Download Free A Trace Of Poison Book in PDF and EPUB Free Download. You can read online A Trace Of Poison and write the review.

In this captivating English murder mystery from an acclaimed author, Agatha Christie's housekeeper must uncover the killer amongst a throng of crime writers. "Balances Downton Abbey-style period charm with a tight plot that twists and turns right until the end... a plot that would satisfy Poirot." - Library Journal "Dame Agatha would be proud." - Publishers Weekly In England's stately manor houses, murder is not generally a topic for polite conversation. Mallowan Hall, home to Agatha Christie and her husband, Max, is the exception. And housekeeper Phyllida Bright delights in discussing gory plot details with her friend and employer . . . The neighboring village of Listleigh has also become a hub of grisly goings-on, thanks to a Murder Fête organized to benefit a local orphanage. Members of The Detection Club--a group of celebrated authors such as G.K. Chesterton, Dorothy L. Sayers, and Agatha herself--will congregate for charitable events, including a writing contest for aspiring authors. The winner gets an international publishing contract, and entrants have gathered for a cocktail party--managed by the inimitable Phyllida--when murder strikes too close even for her comfort. It seems the victim imbibed a poisoned cocktail intended for Alastair Whittlesby, president of the local writers' club. The insufferable Whittlesby is thought to be a shoo-in for the prize, and ambition is certainly a worthy motive. But narrowing down these suspects could leave even Phyllida's favorite fictional detective, M. Poirot, twirling his moustache in frustration. It's a mystery too intriguing for Phyllida to resist, but one fraught with duplicity and danger, for every guest is an expert in murder--and how to get away with it . . .

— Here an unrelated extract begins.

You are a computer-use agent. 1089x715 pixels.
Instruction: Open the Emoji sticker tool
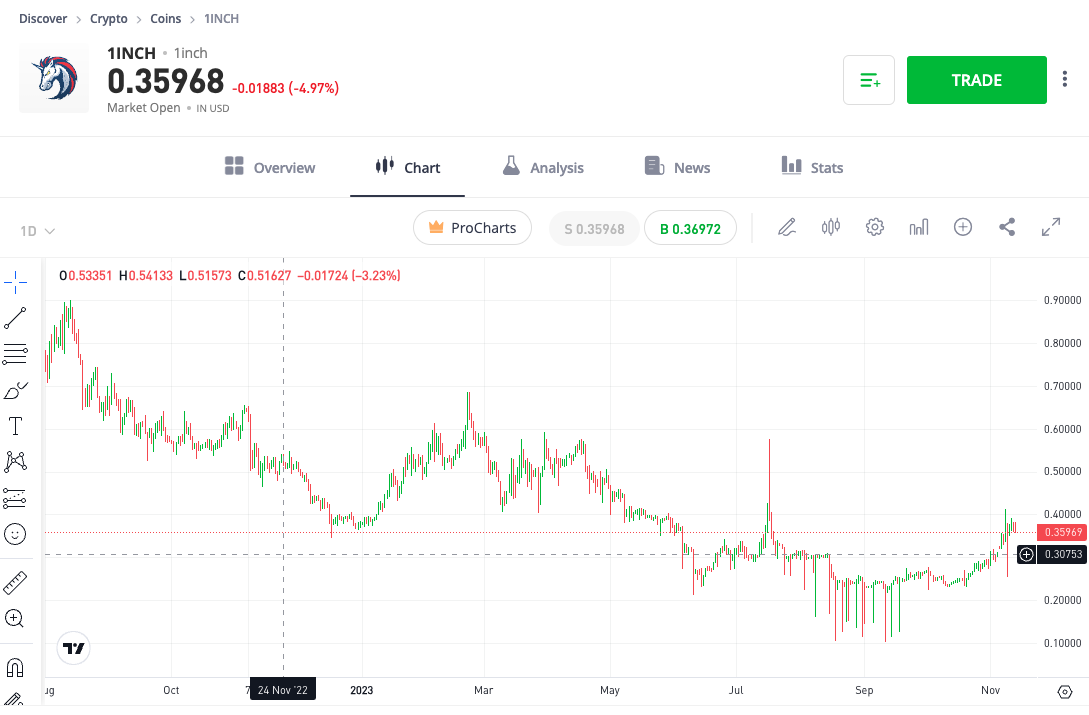tap(15, 532)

Phyllida Bright, housekeeper to the grand dame of murder mysteries, Agatha Christie, must uncover the killer among a throng of crime writers in this sparkling new historical mystery from acclaimed writer Colleen Cambridge. In England’s stately manor houses, murder is not generally a topic for polite conversation. Mallowan Hall, home to Agatha Christie and her husband, Max, is the exception. And housekeeper Phyllida Bright delights in discussing gory plot details with her friend and employer . . . The neighboring village of Listleigh has also become a hub of grisly goings-on, thanks to a Murder Fête organized to benefit a local orphanage. Members of The Detection Club—a group of celebrated authors such as G.K. Chesterton, Dorothy L. Sayers, and Agatha herself—will congregate for charitable events, including a writing contest for aspiring authors. The winner gets an international publishing contract, and entrants have gathered for a cocktail party—managed by the inimitable Phyllida—when murder strikes too close even for her comfort. It seems the victim imbibed a poisoned cocktail intended for Alastair Whittlesby, president of the local writers’ club. The insufferable Whittlesby is thought to be a shoo-in for the prize, and ambition is certainly a worthy motive. But narrowing down these suspects could leave even Phyllida’s favorite fictional detective, M. Poirot, twirling his mustache in frustration. It’s a mystery too intriguing for Phyllida to resist, but one fraught with duplicity and danger, for every guest is an expert in murder—and how to get away with it . . .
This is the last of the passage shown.